**SUPPLIED DATA:**

********

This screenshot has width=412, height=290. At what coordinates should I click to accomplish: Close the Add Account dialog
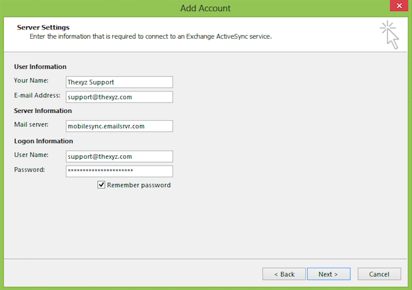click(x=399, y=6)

********

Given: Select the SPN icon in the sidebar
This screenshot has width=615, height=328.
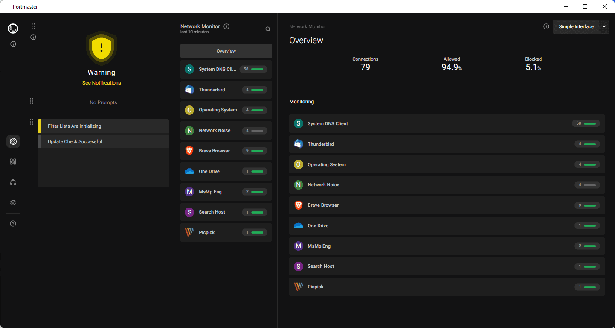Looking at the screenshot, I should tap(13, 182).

********

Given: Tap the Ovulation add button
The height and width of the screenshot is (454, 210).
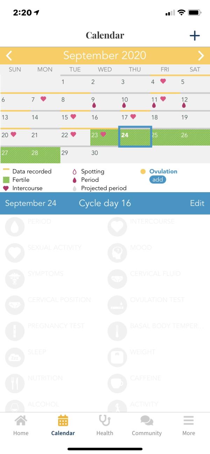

********

**PROBLEM REQUIREMENTS:** Pull every line containing the word "Given" out of the material and copy it.

**THE ANSWER:**
Given: Select the SPN icon in the sidebar
Given: Tap the Ovulation add button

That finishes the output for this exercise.